What you need to do:
From the line bearing "Task: Select the Call Me radio button" down to the final line of the records below, give every line again exactly and add nothing.

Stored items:

=======

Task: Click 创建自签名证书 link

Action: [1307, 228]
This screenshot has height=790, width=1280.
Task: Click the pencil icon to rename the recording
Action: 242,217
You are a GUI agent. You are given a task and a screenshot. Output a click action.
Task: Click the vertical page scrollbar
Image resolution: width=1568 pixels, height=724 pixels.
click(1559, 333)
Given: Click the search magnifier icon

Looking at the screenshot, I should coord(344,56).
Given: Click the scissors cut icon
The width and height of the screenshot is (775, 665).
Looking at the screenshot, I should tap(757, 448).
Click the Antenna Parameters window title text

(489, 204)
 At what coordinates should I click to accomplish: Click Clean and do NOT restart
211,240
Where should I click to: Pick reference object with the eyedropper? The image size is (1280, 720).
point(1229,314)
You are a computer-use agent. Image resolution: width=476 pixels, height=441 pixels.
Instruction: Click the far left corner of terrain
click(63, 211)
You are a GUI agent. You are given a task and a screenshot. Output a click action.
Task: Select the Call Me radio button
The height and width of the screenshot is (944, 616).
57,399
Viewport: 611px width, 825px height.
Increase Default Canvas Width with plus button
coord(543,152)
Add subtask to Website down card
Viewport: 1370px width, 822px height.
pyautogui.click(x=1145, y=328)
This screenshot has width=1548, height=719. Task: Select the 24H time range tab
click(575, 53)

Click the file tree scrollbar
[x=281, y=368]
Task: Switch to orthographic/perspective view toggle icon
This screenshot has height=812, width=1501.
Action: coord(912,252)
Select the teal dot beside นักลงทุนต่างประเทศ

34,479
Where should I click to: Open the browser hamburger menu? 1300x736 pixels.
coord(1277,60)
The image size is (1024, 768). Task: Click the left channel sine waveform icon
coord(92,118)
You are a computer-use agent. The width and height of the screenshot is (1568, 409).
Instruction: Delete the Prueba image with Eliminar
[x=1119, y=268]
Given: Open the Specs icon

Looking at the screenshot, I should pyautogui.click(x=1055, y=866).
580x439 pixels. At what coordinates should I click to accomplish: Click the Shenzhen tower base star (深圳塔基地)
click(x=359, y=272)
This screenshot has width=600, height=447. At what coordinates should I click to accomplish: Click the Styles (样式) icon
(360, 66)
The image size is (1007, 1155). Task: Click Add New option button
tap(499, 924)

=======

Solution to the problem:
Task: Select the Call Me radio button
The height and width of the screenshot is (944, 616).
57,399
Viewport: 611px width, 825px height.
Increase Default Canvas Width with plus button
coord(543,152)
Add subtask to Website down card
Viewport: 1370px width, 822px height.
pyautogui.click(x=1145, y=328)
This screenshot has width=1548, height=719. Task: Select the 24H time range tab
click(575, 53)

Click the file tree scrollbar
[x=281, y=368]
Task: Switch to orthographic/perspective view toggle icon
This screenshot has height=812, width=1501.
Action: coord(912,252)
Select the teal dot beside นักลงทุนต่างประเทศ

34,479
Where should I click to: Open the browser hamburger menu? 1300x736 pixels.
coord(1277,60)
The image size is (1024, 768). Task: Click the left channel sine waveform icon
coord(92,118)
You are a computer-use agent. The width and height of the screenshot is (1568, 409).
Instruction: Delete the Prueba image with Eliminar
[x=1119, y=268]
Given: Open the Specs icon

Looking at the screenshot, I should pyautogui.click(x=1055, y=866).
580x439 pixels. At what coordinates should I click to accomplish: Click the Shenzhen tower base star (深圳塔基地)
click(x=359, y=272)
This screenshot has width=600, height=447. At what coordinates should I click to accomplish: Click the Styles (样式) icon
(360, 66)
The image size is (1007, 1155). Task: Click Add New option button
tap(499, 924)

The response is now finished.